BRIEF DESCRIPTION OF THE DRAWINGS

Further advantages of the invention are apparent by reference to the detailed description in conjunction with the figures, wherein elements are not to scale so as to more clearly show the details, wherein like reference numbers indicate like elements throughout the several views, and wherein:

FIG. 1 depicts an automatic license plate reading system according to a preferred embodiment;

FIG. 2 depicts an automatic license plate reading system according to an alternative embodiment;

FIGS. 3A and 3B depict tables that list examples of features in “standard” issue plates of various states that may be used in identifying the state of origin;

FIG. 4 depicts a region of a license plate to be analyzed;

FIGS. 5A and 5B depict histograms for the “Character Width per Character Span” feature for an assortment of state license plates;

FIG. 6 depicts histograms for the “Gap Width per Character Span” feature for an assortment of state license plates;

FIGS. 7A and 7B depict the use of hue information in a state of origin identification process according to a preferred embodiment of the invention

FIG. 8 depicts reflected spectrum information from red and green alphanumeric characters on various vehicle license plates issued by the State of Massachusetts;

FIG. 9 depicts reflected spectrum information from blue and black alphanumeric characters on various vehicle license plates issued in Washington D.C.;

FIG. 10 depicts a neural network architecture arrangement that incorporates a back propagation network with supervised learning according to a preferred embodiment of the invention;

FIG. 11 depicts a method for determining license plate information according to a preferred embodiment; and

FIG. 12 depicts a method for determining license plate information according to an alternative embodiment.

DETAILED DESCRIPTION

FIG. 1 depicts an Automatic License Plate Reading (ALPR) apparatus 10 and FIG. 11 depicts a method for determining license plate information using the apparatus of FIG. 1. The apparatus 10 includes a video imaging device 12 a, which includes video camera lenses, electro optics, sensors and electronic circuitry for receiving optical images and converting the optical images into a video or image signal (step 102 in FIG. 11). One example of the video imaging device 12 a is a model number P362 video surveillance camera manufactured by PIPS Technology, Inc.

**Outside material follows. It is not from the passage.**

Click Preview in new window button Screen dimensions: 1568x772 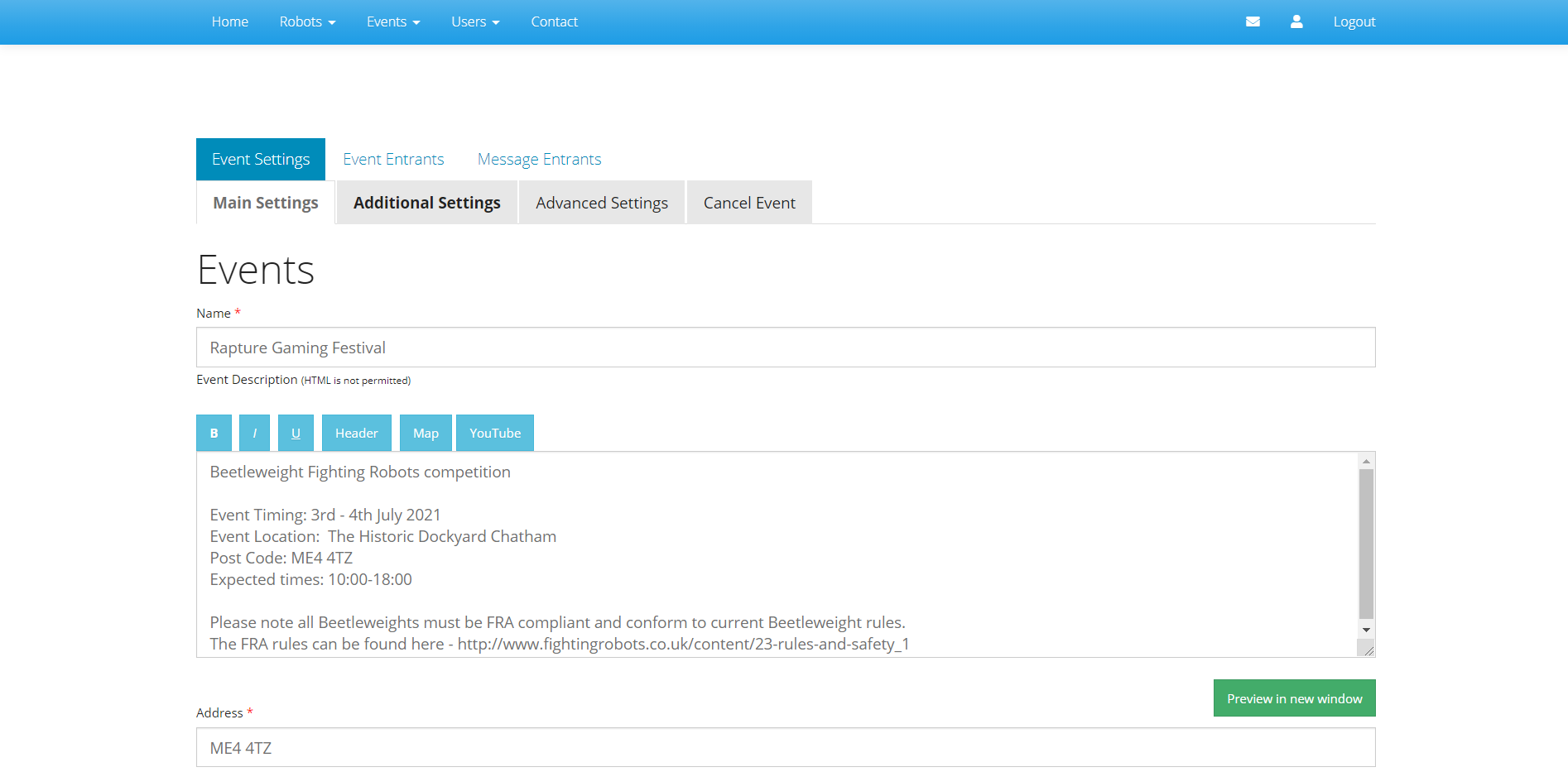pyautogui.click(x=1294, y=698)
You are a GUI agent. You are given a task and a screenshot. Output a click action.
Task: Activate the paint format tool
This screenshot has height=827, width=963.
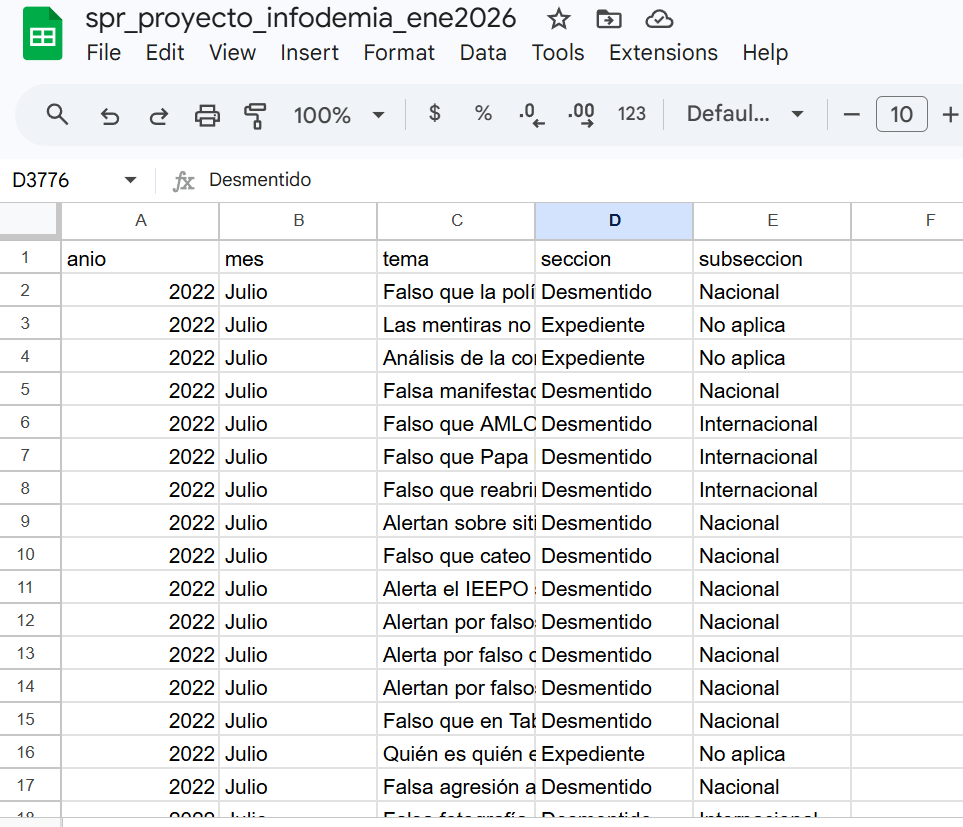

In some embodiments, multiple imaging devices 12 a, 12 b, 12 c may be used to obtain multiple images captured using different regions of the spectrum. In some embodiments, a multi-spectral technique is applied using an imaging arrangement in which all sensors view the same scene. Such an arrangement may include color cameras (NTSC/PAL, RGB, Bayes Color, etc.) and specialty cameras (i.e. Redlake's Visible/IR). Multiple images from a single or multiple imaging devices may be used to pick out state-of-origin related information. For example, slightly under-exposed images may provide more detail of logos and symbols on a plate. Multiple images of the same plate at different exposure levels may also be used. For example, at lower exposure levels, more background detail will be present for analysis.

The apparatus 10 includes a video capture device 14 which receives the video or image signal(s) generated by the video imaging device(s) 12 a-12 c and generates digital data based thereon (step 104). A license plate detection module 16 receives the digital image data and locates the boundaries of a license plate within the image, if a license plate is present (step 106). The license plate detection module 16 may employ several distinct methods to locate the plate. The advantage of this arrangement is that even if one method fails to locate the plate, another method applying a different approach may still succeed.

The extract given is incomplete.